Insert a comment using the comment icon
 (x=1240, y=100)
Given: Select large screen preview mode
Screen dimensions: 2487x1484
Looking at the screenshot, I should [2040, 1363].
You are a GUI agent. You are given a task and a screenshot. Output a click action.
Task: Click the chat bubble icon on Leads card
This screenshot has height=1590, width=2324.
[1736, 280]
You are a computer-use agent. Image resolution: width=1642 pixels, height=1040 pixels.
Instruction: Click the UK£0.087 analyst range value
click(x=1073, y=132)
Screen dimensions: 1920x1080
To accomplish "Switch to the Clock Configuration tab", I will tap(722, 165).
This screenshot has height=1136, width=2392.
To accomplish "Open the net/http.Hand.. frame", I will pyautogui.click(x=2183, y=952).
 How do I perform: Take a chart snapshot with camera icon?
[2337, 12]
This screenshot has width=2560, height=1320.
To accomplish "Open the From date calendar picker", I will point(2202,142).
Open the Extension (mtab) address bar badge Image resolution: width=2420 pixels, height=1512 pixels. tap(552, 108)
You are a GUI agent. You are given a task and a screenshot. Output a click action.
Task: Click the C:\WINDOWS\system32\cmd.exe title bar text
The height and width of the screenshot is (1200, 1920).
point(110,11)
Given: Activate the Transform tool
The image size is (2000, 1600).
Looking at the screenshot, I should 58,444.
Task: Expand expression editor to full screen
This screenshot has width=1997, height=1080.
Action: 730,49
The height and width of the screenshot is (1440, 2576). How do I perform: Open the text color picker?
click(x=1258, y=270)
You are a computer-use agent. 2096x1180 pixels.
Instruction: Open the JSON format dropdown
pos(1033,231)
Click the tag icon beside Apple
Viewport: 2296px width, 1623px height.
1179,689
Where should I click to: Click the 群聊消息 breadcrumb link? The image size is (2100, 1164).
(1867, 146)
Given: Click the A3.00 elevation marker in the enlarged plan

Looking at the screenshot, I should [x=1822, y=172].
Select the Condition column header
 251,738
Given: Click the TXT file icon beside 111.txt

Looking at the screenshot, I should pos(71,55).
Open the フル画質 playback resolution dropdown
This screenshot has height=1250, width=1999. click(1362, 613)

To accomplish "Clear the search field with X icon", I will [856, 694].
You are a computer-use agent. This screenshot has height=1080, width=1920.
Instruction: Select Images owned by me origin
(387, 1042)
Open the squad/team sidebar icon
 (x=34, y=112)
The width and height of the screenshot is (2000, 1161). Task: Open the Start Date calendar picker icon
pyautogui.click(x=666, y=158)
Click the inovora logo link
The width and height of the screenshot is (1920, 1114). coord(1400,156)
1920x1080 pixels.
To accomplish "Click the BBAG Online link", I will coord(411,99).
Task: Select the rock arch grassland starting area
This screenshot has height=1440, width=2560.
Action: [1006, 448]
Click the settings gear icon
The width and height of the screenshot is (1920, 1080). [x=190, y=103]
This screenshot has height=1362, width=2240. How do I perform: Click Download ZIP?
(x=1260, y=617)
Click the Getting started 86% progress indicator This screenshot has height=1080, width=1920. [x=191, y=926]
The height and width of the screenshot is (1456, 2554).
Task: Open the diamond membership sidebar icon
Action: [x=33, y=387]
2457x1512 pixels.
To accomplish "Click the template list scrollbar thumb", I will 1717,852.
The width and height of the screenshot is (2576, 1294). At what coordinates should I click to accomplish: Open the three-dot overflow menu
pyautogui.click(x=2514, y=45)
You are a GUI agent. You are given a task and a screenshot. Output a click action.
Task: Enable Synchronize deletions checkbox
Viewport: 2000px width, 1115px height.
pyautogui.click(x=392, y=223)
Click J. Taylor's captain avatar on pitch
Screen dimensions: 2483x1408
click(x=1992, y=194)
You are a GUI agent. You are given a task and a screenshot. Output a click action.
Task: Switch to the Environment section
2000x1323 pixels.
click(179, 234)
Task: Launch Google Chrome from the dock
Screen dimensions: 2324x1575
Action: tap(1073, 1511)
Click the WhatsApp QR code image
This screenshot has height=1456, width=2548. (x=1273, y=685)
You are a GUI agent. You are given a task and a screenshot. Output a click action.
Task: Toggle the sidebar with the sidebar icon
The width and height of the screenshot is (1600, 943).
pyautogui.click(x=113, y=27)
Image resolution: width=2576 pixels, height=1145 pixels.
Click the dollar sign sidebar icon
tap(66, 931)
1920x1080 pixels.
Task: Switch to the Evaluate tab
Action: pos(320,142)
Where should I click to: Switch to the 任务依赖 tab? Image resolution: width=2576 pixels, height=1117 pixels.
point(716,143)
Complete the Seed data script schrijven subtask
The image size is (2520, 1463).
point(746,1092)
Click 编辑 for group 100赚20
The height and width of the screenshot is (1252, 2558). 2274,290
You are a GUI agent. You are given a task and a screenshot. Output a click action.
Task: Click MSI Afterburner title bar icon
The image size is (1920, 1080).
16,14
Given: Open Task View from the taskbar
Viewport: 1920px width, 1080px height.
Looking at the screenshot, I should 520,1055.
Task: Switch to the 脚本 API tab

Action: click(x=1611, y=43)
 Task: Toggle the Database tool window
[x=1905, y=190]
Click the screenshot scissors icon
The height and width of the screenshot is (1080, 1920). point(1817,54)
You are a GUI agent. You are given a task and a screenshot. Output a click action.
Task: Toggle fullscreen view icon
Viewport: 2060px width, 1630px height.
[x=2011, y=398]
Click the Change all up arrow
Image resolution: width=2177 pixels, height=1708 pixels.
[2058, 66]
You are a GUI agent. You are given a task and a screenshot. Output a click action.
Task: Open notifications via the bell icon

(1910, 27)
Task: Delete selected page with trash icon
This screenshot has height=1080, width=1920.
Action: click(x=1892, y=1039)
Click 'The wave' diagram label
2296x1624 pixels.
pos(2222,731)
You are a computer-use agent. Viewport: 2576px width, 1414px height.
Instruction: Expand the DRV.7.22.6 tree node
──────────────────────────────
▶ What you are asked to do: Each line above with the string "title" should be reported in full.

▶ Solution for this problem:
Task: Click the C:\WINDOWS\system32\cmd.exe title bar text
Task: Click MSI Afterburner title bar icon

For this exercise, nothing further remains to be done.